Sweden's former ambassador to China went on trial in Stockholm on Friday accused of overstepping her mandate and risking national security by trying to negotiate the release of a dissident.
Anna Lindstedt faces up to two years in prison if she is convicted of brokering an unauthorised meeting in January last year when she was ambassador.
She was trying to secure the freedom of Chinese-born Swedish citizen Gui Minhai, who published gossipy titles about Chinese political leaders in a Hong Kong book shop. He has been in jail in China almost continuously since 2015.
Lindstedt, a former envoy in both Vietnam and Mexico who acted as Sweden’s chief negotiator at the 2015 climate summit in Paris, denies the charge.
Prosecutor Henrik Olin laid out his case during Friday’s hearing, telling the court: “Anna Lindstedt was at the time Sweden’s ambassador to China, but acted outside the bounds of the mandate she had for the consular case.”
He said the crime had endangered Sweden’s peaceful relations with China.
But defence lawyer Conny Cedermark replied that the only part of the prosecution’s description his client agreed with was that “Anna Lindstedt at the time was Sweden’s ambassador in China”.

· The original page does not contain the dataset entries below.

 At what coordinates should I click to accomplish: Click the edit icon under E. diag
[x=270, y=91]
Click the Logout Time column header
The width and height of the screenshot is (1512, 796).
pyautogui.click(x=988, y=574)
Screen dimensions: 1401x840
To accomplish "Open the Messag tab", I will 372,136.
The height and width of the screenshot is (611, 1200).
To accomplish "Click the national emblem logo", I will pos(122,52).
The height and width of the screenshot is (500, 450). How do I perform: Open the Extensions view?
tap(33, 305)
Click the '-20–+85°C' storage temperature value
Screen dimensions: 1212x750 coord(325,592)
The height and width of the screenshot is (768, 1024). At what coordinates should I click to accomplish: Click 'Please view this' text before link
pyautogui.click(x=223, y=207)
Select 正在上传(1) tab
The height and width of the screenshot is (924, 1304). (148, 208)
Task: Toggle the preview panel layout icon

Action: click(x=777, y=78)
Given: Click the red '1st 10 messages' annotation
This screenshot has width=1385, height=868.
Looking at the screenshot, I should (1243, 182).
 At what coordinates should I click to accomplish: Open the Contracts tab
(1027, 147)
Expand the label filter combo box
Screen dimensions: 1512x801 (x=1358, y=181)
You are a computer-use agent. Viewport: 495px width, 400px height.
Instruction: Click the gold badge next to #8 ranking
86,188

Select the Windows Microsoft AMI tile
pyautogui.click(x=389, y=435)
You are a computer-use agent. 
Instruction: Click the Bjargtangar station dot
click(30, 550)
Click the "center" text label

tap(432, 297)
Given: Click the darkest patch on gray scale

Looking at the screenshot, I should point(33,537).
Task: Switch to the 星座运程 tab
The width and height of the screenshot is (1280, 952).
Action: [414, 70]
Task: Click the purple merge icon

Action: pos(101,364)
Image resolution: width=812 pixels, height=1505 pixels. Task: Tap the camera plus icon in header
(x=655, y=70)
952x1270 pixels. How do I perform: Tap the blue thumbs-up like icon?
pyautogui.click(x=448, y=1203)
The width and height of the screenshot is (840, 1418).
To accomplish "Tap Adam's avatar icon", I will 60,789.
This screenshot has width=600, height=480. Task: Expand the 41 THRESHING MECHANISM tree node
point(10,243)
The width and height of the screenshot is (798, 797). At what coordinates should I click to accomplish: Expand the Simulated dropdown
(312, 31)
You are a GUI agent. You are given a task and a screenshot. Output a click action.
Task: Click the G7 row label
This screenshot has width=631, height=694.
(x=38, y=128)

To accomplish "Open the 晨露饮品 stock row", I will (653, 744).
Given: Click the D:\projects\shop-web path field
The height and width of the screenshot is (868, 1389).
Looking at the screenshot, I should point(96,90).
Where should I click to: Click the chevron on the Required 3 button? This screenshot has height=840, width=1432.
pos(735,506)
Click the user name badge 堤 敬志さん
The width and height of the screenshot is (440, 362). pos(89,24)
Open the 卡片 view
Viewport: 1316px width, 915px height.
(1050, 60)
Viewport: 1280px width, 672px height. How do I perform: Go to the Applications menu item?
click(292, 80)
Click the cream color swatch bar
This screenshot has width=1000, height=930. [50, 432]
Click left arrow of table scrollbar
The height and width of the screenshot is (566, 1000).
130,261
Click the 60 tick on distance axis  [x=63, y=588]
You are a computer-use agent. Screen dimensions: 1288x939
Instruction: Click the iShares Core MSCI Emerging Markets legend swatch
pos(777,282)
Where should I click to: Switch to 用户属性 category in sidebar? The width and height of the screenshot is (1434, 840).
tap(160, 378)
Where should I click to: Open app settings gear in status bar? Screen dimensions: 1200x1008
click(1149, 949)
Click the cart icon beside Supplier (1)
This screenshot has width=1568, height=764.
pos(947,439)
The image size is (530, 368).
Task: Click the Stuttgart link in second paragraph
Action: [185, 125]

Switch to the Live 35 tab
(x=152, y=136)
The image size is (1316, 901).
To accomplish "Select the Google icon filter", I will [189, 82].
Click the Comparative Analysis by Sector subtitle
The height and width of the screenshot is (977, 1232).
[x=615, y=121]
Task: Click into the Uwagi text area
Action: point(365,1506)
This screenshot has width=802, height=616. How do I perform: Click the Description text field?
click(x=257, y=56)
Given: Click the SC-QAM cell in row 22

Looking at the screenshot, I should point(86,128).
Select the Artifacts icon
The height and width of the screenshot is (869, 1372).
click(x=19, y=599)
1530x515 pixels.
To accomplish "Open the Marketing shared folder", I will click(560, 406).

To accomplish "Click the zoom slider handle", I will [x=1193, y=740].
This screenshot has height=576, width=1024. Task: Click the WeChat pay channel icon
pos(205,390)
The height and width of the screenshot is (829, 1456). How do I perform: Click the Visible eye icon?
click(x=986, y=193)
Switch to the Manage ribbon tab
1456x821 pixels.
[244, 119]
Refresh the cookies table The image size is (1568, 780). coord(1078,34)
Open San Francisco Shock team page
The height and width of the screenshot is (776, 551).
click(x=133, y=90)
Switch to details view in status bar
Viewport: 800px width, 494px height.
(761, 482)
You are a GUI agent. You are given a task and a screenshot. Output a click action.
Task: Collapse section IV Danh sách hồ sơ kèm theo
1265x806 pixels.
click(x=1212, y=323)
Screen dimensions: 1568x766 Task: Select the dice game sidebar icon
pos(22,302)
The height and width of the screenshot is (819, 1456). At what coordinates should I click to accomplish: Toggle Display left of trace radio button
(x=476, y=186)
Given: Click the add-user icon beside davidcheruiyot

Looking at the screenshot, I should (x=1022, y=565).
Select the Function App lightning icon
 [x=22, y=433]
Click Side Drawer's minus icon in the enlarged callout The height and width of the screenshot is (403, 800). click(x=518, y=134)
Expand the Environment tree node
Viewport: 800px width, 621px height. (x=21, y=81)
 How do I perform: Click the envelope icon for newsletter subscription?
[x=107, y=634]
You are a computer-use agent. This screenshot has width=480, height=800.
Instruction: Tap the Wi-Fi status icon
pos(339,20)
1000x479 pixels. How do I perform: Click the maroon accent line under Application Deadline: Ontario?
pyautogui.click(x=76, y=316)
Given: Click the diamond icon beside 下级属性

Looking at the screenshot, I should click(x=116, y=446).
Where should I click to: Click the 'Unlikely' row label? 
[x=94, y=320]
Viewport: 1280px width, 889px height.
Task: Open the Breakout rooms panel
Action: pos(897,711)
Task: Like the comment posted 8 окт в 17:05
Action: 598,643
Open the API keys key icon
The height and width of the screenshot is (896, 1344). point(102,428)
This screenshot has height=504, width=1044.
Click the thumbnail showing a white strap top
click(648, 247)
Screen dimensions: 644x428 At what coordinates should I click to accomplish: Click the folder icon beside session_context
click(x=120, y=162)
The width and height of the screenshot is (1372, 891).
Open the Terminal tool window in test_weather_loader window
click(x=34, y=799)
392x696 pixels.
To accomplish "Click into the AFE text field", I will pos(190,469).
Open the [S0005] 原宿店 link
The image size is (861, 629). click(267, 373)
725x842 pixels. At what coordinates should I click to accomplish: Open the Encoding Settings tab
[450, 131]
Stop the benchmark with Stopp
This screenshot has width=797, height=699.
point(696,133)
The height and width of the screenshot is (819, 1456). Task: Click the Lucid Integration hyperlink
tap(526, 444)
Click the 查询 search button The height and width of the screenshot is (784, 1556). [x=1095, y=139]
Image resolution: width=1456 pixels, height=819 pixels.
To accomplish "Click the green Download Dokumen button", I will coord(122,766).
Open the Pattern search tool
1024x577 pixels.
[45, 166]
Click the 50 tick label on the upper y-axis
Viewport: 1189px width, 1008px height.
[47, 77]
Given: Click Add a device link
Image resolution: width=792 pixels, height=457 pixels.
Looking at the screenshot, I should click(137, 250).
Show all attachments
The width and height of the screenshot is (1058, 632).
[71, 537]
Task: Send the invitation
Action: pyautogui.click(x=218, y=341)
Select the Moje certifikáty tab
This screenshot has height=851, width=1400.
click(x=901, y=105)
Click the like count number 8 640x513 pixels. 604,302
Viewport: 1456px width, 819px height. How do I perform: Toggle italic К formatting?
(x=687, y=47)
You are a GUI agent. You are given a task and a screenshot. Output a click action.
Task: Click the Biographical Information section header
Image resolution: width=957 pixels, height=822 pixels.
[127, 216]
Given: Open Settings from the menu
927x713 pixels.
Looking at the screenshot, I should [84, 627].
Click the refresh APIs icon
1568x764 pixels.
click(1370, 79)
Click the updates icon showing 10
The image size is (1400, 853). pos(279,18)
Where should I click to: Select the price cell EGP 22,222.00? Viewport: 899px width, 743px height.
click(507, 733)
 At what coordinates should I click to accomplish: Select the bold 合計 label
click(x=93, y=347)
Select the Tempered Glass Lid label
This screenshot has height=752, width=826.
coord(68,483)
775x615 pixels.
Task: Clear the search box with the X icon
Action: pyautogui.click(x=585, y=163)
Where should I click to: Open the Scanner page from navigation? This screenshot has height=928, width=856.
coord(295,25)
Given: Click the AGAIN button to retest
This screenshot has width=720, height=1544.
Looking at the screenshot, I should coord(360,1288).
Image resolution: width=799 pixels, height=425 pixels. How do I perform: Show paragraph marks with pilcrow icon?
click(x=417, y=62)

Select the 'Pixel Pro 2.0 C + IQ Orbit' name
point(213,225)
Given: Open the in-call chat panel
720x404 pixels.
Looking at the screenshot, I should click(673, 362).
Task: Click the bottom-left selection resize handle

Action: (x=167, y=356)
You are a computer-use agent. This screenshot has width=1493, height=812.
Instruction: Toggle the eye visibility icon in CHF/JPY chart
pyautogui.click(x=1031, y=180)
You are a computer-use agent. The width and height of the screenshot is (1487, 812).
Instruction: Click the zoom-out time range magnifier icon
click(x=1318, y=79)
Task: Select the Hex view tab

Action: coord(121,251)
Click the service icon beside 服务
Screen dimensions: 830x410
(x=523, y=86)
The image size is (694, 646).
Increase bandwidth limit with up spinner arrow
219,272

According to media reports, Lindstedt is expected to argue that she had informed her superiors of the meeting.
Gui disappeared while on holiday in Thailand in 2015 before resurfacing in mainland China, where he was put in jail.
A few months after his October 2017 release he was again arrested, this time while he was on a train to Beijing with Swedish diplomats.
In February this year, he was given 10 years in jail on charges of illegally providing intelligence abroad.
Lindstedt helped organise a meeting between Gui’s daughter, Angela Gui, and businessmen with ties to Beijing.
Angela Gui wrote in February 2019 on her blog about a “strange experience” where Lindstedt had invited her to Stockholm in January.
During discussions in the lounge of a hotel in the Swedish capital, in the presence of Lindstedt, she was introduced to the businessmen who claimed they could help secure her father’s release.
In exchange, Angela Gui said she was told she “needed to be quiet” and to “stop all media engagement”, and later described the tone of the meeting as “threatening”.
Sweden’s intelligence service launched an investigation after reports of the meeting emerged.
The foreign ministry subsequently removed Lindstedt from her post but she has stayed on at the foreign ministry without an assignment.
The foreign ministry has meanwhile maintained that it had no prior knowledge of the meeting, saying Lindstedt acted of her own accord.
Fellow diplomats have however rallied to Lindstedt’s defence — 21 former envoys criticising the ministry’s decision to report Lindstedt to the police.
They wrote in a February opinion piece in newspaper Dagens Nyheter that she had acted well within her rights and role as an ambassador.
During the trial’s first day, Olin set the stage by describing the prickly relations between Sweden and China in recent years.
Criticism from Swedish officials and commentators over Beijing’s treatment of Gui Minhai has been a thorn in the side of China, which insists that the matter is an internal affair.
Olin also referred to several incidents in Sweden that have angered China’s embassy in recent years, suggesting that Lindstedt’s actions risked aggravating the already tense ties.
Parts of the trial, which is set to run until June 22, will be held behind closed doors because of national security.